A NodePort service is a type of Kubernetes service that allows access to a set of pods running on a cluster from outside the cluster. It exposes the pods to the outside world by opening a specific port on all the nodes of the cluster.

This type of service exposes the container to the outside world by mapping a static port on the worker node(s) to the pod. This is useful for testing or accessing a service from outside the cluster.

When a NodePort is created, K8s assigns a random port number (between 30000 and 32767 by default) on each node in the cluster. The service can then be accessed using the IP address of any node in the cluster and the assigned port number.

The NodePort type is: tied to a specific host like ЕС2, if the host isn’t available from the world — then such a Service will not provide external access to pods, will use an IP from a provider’s pool, for example, AWS VPC CIDR, and will provide access to pods only on the same Worker Node.

A practical example is, NodePort Service can be used to expose a web application to the internet.

LoadBalancer

A LoadBalancer service is a type of Kubernetes service that provides external network access to a set of pods running on a cluster. It creates a load balancer that distributes incoming traffic across multiple backend pods, providing scalability and high availability for the application.

When you create a LoadBalancer service, Kubernetes creates a cloud load balancer (if you are running on a cloud provider) or a software load balancer (if you are running on-premises) that distributes traffic across the pods in the service. The load balancer provides a stable IP address that external clients can use to connect to the service.

So, the LoadBalancer Service type will provide external access to pods, will provide a basic load-balancing to pods on different EC2, will give the ability to terminate SSL/TLS sessions, and doesn’t support level-7 routing.

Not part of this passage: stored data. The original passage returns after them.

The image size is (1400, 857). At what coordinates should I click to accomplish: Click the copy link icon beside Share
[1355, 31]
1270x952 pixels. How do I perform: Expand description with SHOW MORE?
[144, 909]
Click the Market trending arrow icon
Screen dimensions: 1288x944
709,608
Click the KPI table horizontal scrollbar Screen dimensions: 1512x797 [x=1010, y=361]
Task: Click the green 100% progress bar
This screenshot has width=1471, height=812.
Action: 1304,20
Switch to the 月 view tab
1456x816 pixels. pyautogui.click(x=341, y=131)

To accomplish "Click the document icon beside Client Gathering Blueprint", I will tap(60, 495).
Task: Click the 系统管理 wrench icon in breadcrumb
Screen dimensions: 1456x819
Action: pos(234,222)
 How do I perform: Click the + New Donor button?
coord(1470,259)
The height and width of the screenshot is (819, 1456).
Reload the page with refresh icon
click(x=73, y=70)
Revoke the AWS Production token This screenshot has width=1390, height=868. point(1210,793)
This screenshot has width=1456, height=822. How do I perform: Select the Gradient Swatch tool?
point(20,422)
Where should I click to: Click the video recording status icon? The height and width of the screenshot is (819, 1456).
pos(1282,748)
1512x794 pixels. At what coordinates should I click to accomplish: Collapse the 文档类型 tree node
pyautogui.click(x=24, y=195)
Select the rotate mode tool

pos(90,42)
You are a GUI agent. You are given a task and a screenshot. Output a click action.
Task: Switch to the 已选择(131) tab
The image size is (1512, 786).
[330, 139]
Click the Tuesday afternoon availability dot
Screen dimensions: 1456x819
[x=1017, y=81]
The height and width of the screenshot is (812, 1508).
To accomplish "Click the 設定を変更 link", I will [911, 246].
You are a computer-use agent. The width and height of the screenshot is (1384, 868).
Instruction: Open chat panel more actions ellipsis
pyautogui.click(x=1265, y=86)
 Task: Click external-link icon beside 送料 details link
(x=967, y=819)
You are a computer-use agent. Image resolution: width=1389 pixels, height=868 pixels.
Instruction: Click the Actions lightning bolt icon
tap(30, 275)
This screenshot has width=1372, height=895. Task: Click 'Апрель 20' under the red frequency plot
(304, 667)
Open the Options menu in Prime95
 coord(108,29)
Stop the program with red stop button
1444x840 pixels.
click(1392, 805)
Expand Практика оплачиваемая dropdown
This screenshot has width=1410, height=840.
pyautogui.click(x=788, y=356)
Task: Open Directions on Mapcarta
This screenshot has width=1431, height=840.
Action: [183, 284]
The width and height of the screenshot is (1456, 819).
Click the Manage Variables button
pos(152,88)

It can be used to distribute traffic across a set of pods running a web application or a backend API service, for example.

Kubernetes Networking

Kubernetes networking is the process of enabling communication between the various components of a Kubernetes cluster. It involves configuring networking resources such as pods, services, and ingress to allow traffic to flow between them.

Kubernetes has fundamental requirements for networking implementations:

1. Pods should be able to communicate with other pods on other nodes also without NAT.
2. Agents on the node should be able to communicate with all the pods on that node.

In Kubernetes, each pod gets its own IP address, and services act as a stable endpoint for accessing a set of pods. This allows for load balancing and automatic scaling of application traffic.

In addition, Kubernetes provides network policies that allow for fine-grained control over traffic flow between pods.